During World War II de Florian's granddaughter, Solange, escaped from the Nazis and settled in the South of France, never to come back to clear the apartment after her father's death in 1966. The rent and expenses were paid regularly until her death in June 2010 at the age of 91. As a result, everything the apartment contained, including many paintings, furniture and all the usual elements of early 20th-century life remained intact for several decades.

According to death records, Henri Beaugiron died in the apartment at 2, Square La Bruyère in 1966. According to Marc Ottavi, the art expert who was present when the apartment was opened in 2010, there were papers in the apartment dated as late as 1955.

The contents of the apartment, including the Boldini painting, were auctioned on September 28, 2010.

==The Portrait==
Among the many paintings discovered in the apartment was a portrait depicting Marthe de Florian herself in a beautiful pink muslin evening dress, painted by one of her lovers, the artist Giovanni Boldini.
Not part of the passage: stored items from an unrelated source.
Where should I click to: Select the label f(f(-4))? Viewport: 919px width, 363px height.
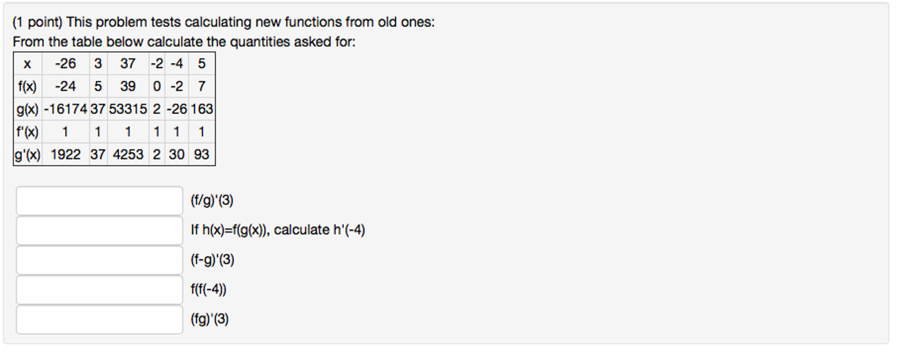pos(208,289)
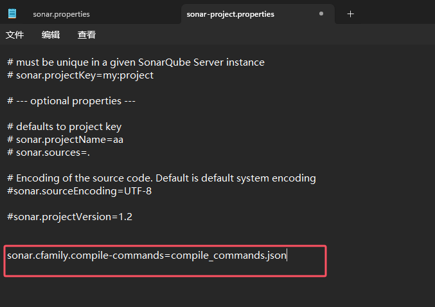Image resolution: width=435 pixels, height=307 pixels.
Task: Open the 查看 menu
Action: click(x=87, y=35)
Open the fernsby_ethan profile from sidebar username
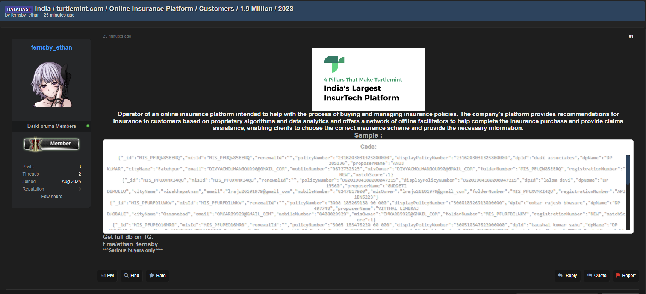 coord(51,48)
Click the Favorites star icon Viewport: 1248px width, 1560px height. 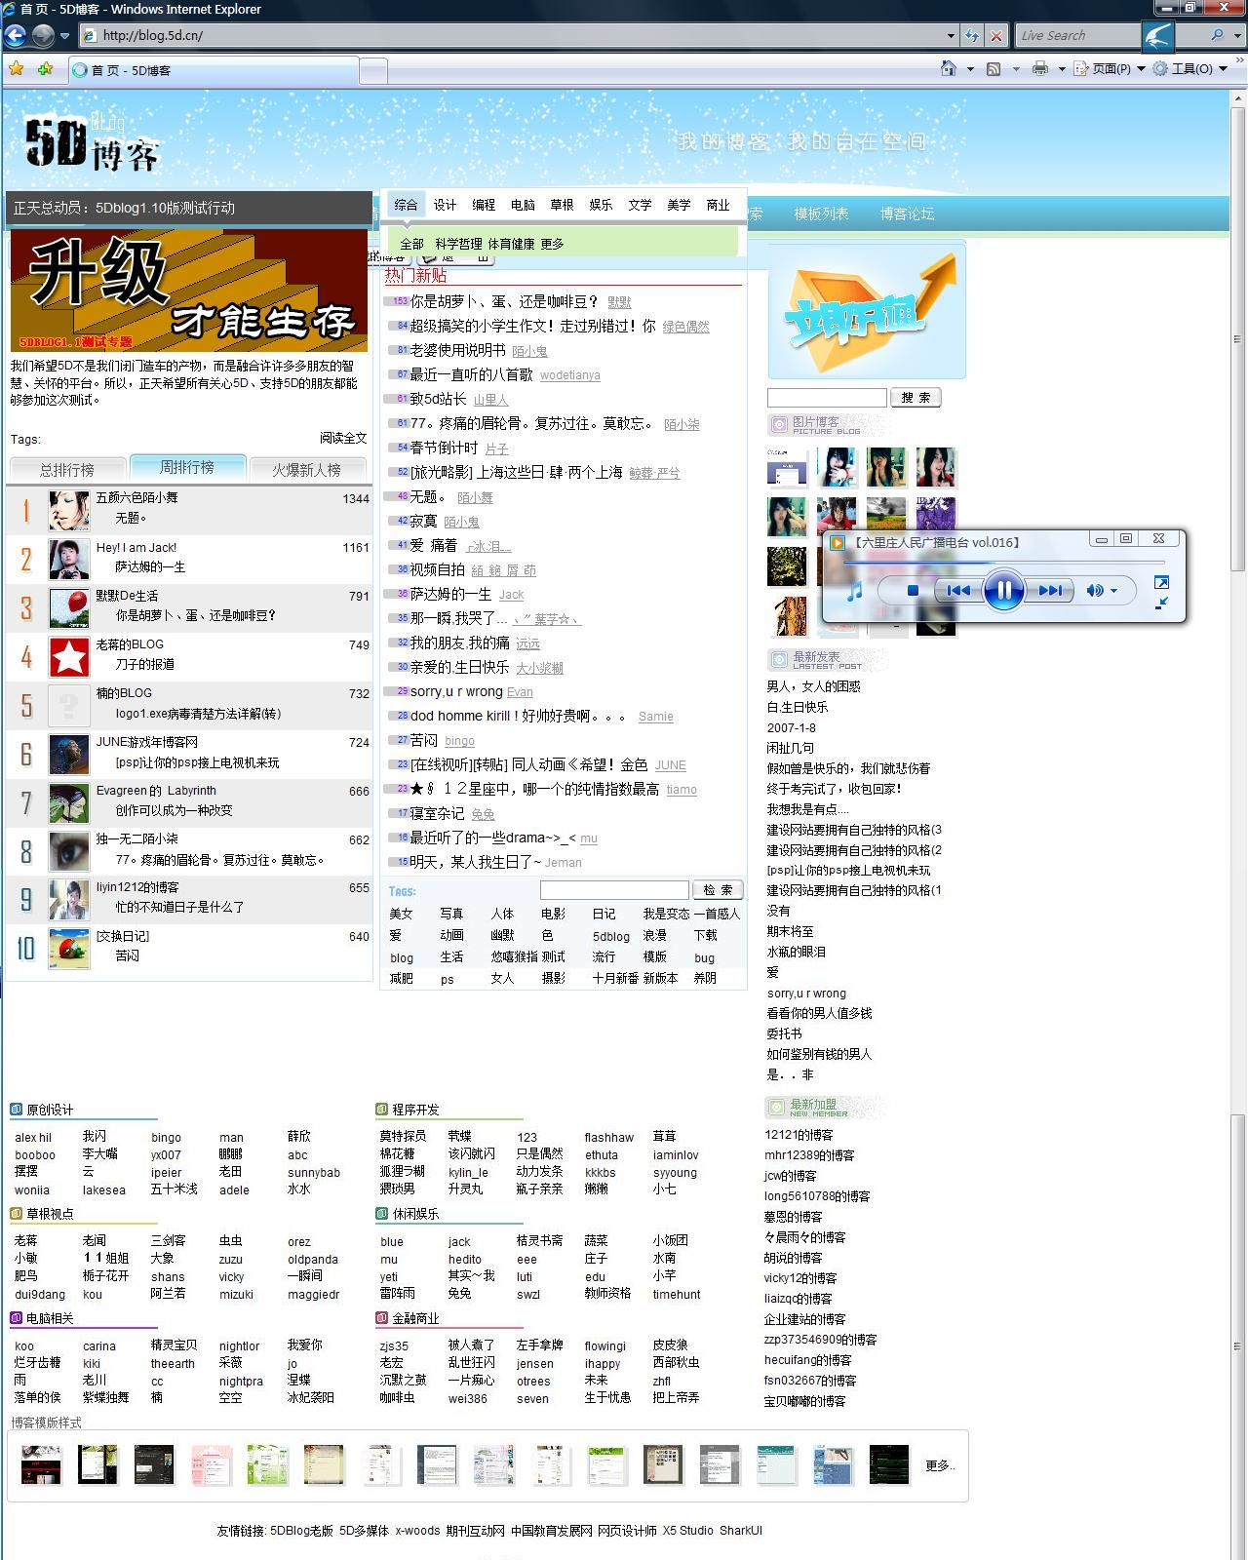(16, 69)
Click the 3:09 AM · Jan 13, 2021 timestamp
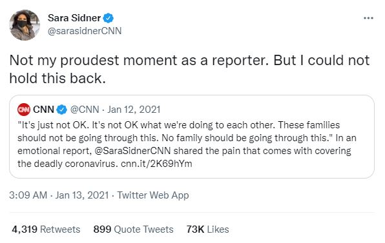Image resolution: width=385 pixels, height=243 pixels. click(59, 195)

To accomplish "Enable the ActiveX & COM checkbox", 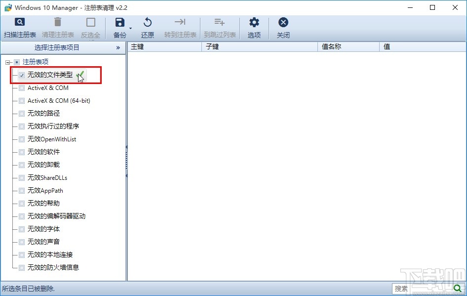I will click(x=21, y=88).
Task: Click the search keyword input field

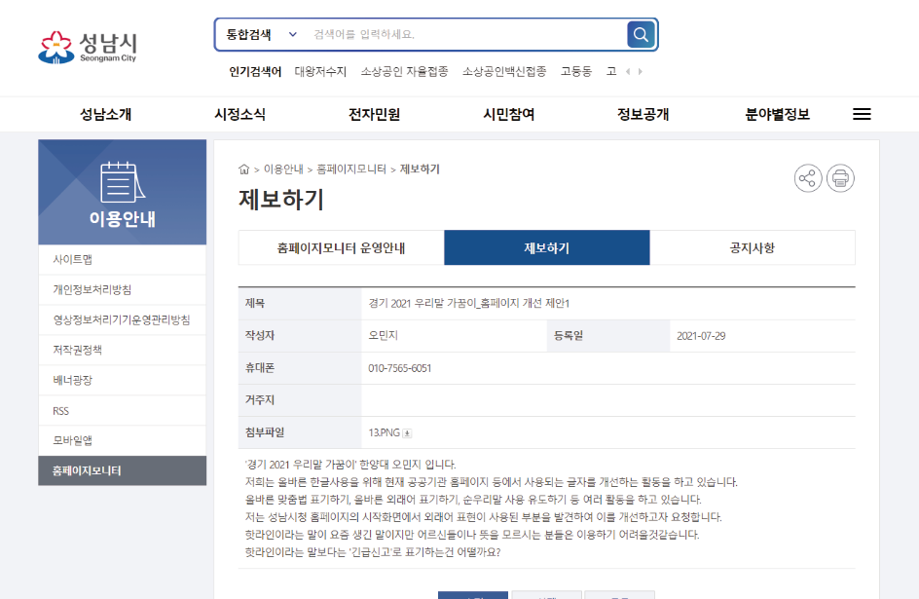Action: (x=465, y=34)
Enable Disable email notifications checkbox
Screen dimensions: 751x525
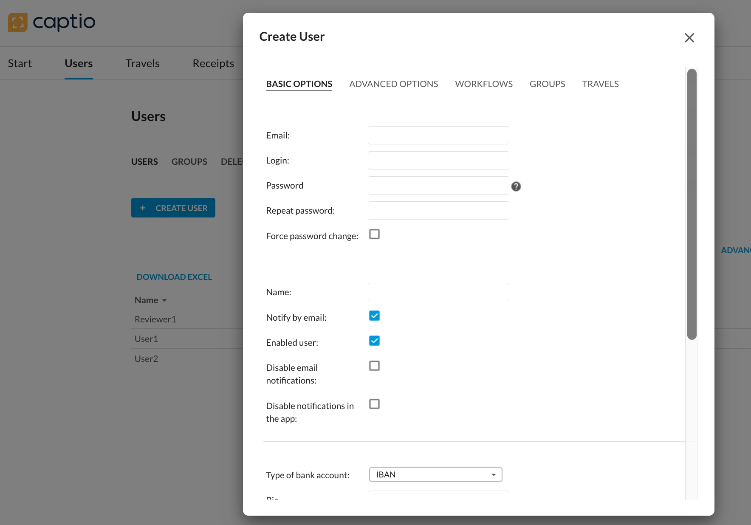374,366
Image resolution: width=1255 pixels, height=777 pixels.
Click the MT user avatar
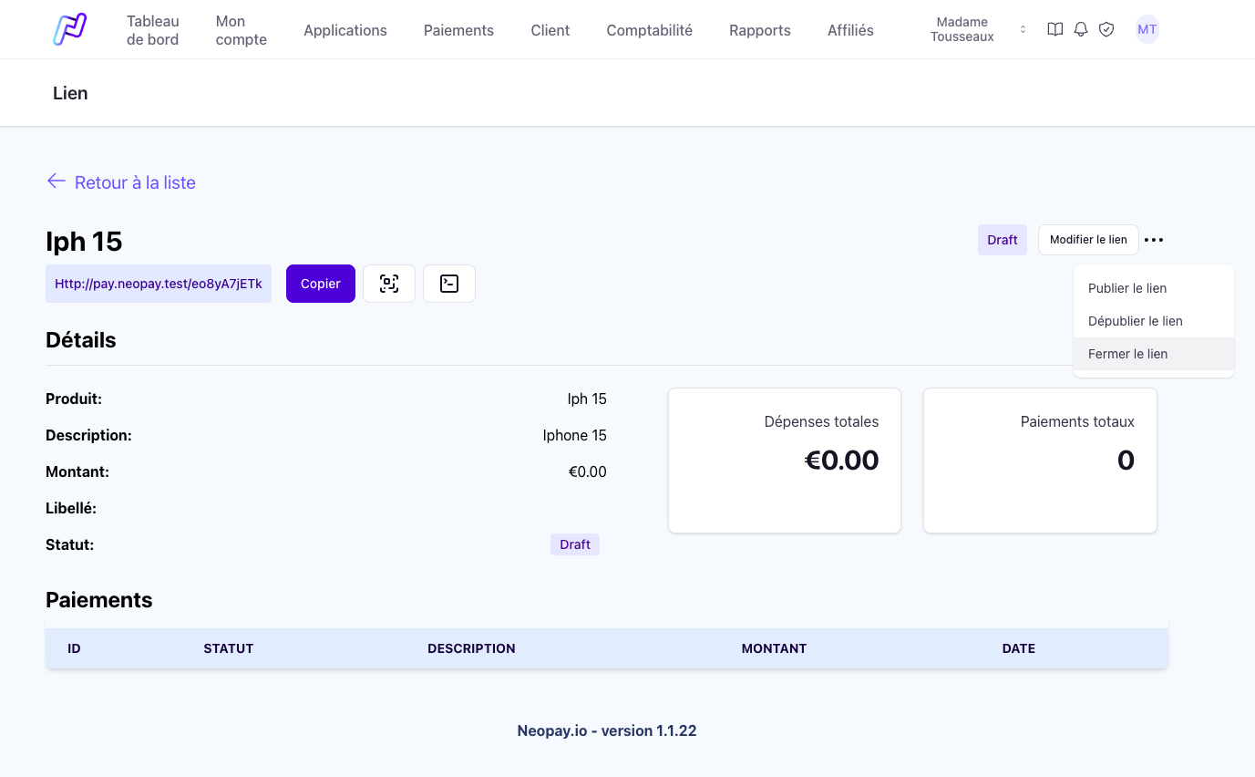click(x=1147, y=29)
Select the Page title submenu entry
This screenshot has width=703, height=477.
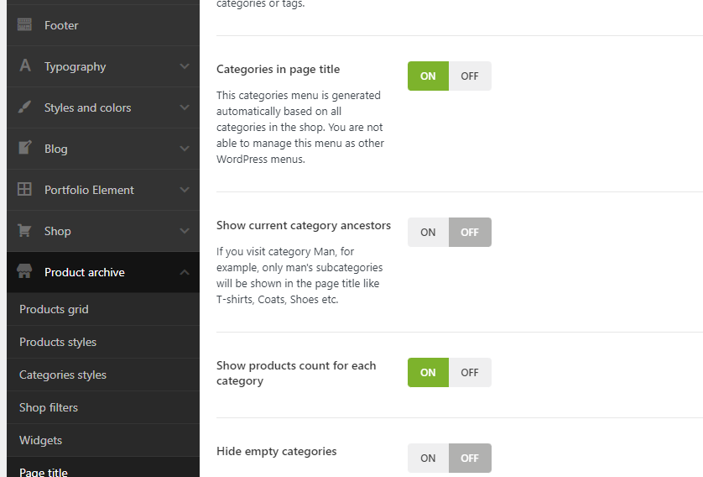(44, 471)
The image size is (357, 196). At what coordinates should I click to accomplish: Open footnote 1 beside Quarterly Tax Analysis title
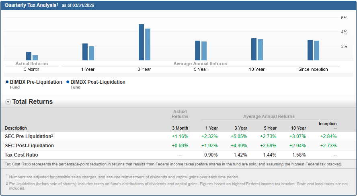pyautogui.click(x=57, y=4)
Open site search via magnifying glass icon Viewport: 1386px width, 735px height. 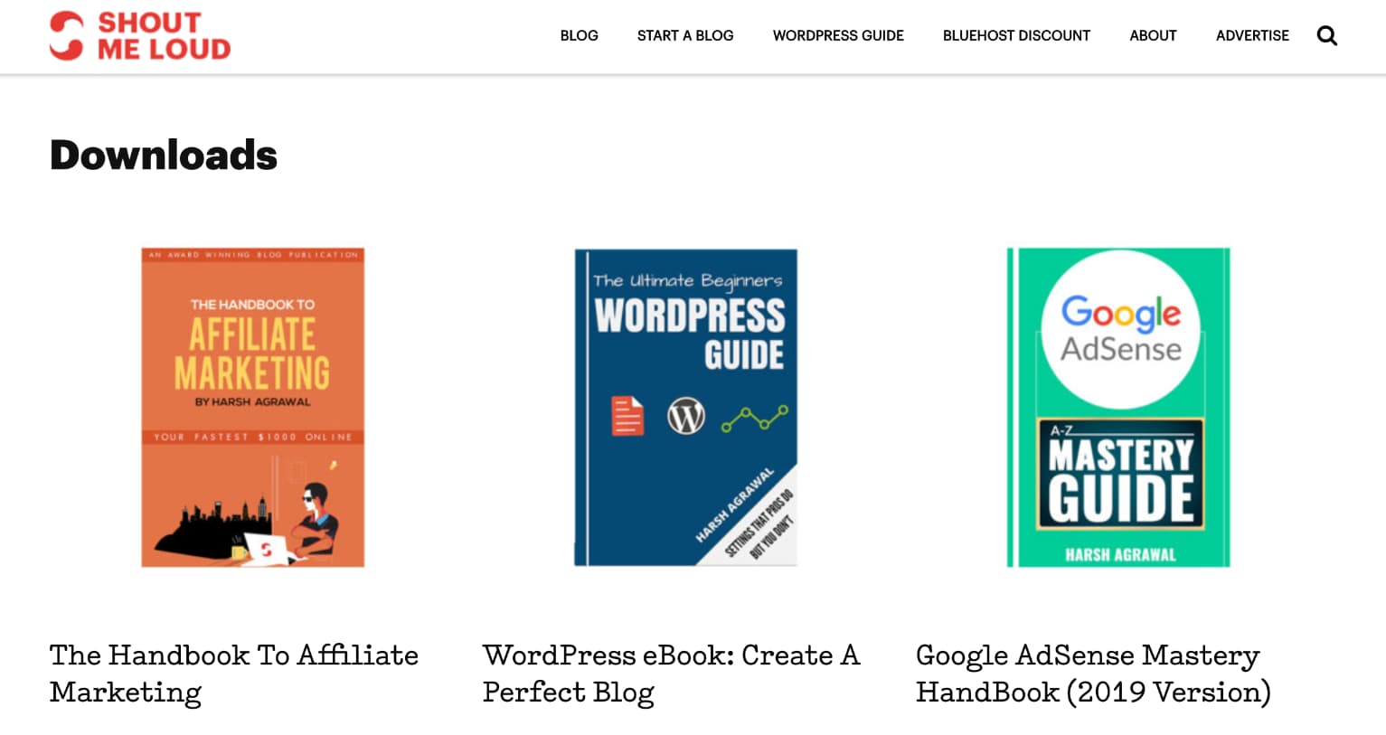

The portrait had never been listed, exhibited or published, however a visiting card with a scribbled love note from the painter was found in the apartment, and a short reference found in a book from 1951 commissioned by the artist's widow Emilia Cardona also confirmed the provenance of the painting. According to the auction expert, the work was painted around 1900–1910.
After its rediscovery and subsequent research into its provenance, the painting was put to auction with a starting price of €300,000, but the sale price rocketed as ten bidders pushed the final price to €3 million, a world record for the artist.